== EXCERPTED TEXT ==
━━━━━━━━━━━━━━━━

CFTC Proposes Amendments to Whistleblower Awards Process and Anti-Retaliation Authority

September 02, 2016

The amendments would make the CFTC’s whistleblower awards process more uniform with the SEC’s program and would enable the CFTC to bring enforcement actions against employers that retaliate against whistleblowers.

On August 30, the Commodity Futures Trading Commission (CFTC or Commission) requested comments on proposed amendments to its whistleblower awards process and anti-retaliation enforcement authority. The proposed amendments are intended to enhance the transparency of the award evaluation and review process and to clarify CFTC staff authority to administer the whistleblower program. The proposed amendments also reinterpret the CFTC’s authority to take enforcement action where whistleblowers are retaliated against.


The CFTC first established its whistleblower program in 2011. Under the program, whistleblowers who voluntarily provide the CFTC with original information about a violation of the Commodity Exchange Act[1] (CEA or the Act) will receive a monetary award if the information provided leads to the successful enforcement of a CFTC action and results in monetary sanctions of more than $1 million (Covered Action), or the successful enforcement of a related action. Awards range between 10% and 30% of the monetary sanctions collected in a Covered Action or related action, and are determined by, among other things, the significance of the information provided and the degree of the whistleblower’s assistance.

Although the CFTC established the whistleblower program five years ago, only about 40 awards have been sought by claimants since the program’s inception (fewer than five awards have been granted). Until now, the CFTC has not considered its enforcement authority as covering retaliation against whistleblowers. The proposed changes mark a renewed emphasis on the CFTC’s whistleblower program and suggest that the whistleblower program will play a more prominent role in the CFTC’s future enforcement efforts. Notably, the CFTC intends to assign responsibility over the whistleblower program to the Director of the Division of Enforcement.

Proposed Amendments to Whistleblower Awards Process

The proposed amendments to the CFTC’s whistleblower awards process are based on the CFTC’s experience over the last five years, as well as the experience of the US Securities and Exchange Commission (SEC), in administering their whistleblower programs. Among other things, the proposed changes will make it easier for whistleblowers to seek awards and provide them more opportunity to participate in the awards process. One proposed change would extend the amount of time a claimant has to file the requisite Form TCR (Tip, Complaint, or Referral) from 120 days to 180 days in order to seek an award. Other changes (many of which are modeled after the SEC’s whistleblower program) would do the following:

  • Replace the Whistleblower Awards Determination Panel with a review process handled by Claims Review Staff and the Whistleblower Office, Division of Enforcement.

━━━━━━━━━━━━━━━━

== MATERIAL PROVIDED ==
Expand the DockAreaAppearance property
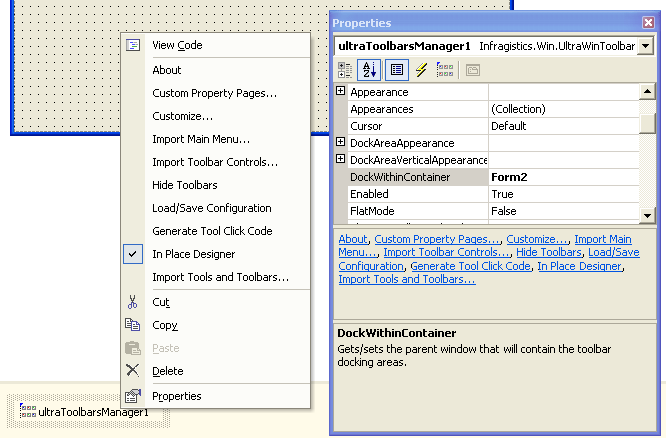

━━━━━━━━━━━━━━━━

== PROBLEMS TO WORK ON ==
1) Rewrite the CFTC whistleblower article starting with "The proposed amendments to" and going on through "Office, Division of Enforcement.", using "150 days" in place of "180 days".
2) Carry on the CFTC whistleblower article from its last sentence.

== RESULTS FOR EACH TASK ==
1)
The proposed amendments to the CFTC’s whistleblower awards process are based on the CFTC’s experience over the last five years, as well as the experience of the US Securities and Exchange Commission (SEC), in administering their whistleblower programs. Among other things, the proposed changes will make it easier for whistleblowers to seek awards and provide them more opportunity to participate in the awards process. One proposed change would extend the amount of time a claimant has to file the requisite Form TCR (Tip, Complaint, or Referral) from 120 days to 150 days in order to seek an award. Other changes (many of which are modeled after the SEC’s whistleblower program) would do the following:

  • Replace the Whistleblower Awards Determination Panel with a review process handled by Claims Review Staff and the Whistleblower Office, Division of Enforcement.

2)
  • Assign primary responsibility over handling facially ineligible claims to the Whistleblower Office to reduce the administrative burden on the CFTC.
  • Allow the Whistleblower Office to require additional information, explanation, or assistance from a claimant.
  • Require a Preliminary Determination on claims and allow claimants to request the materials on which determinations are based and/or submit objections.
  • Outline the process and timing of a claimant’s challenge to a Preliminary Determination denying an award or the amount of the award.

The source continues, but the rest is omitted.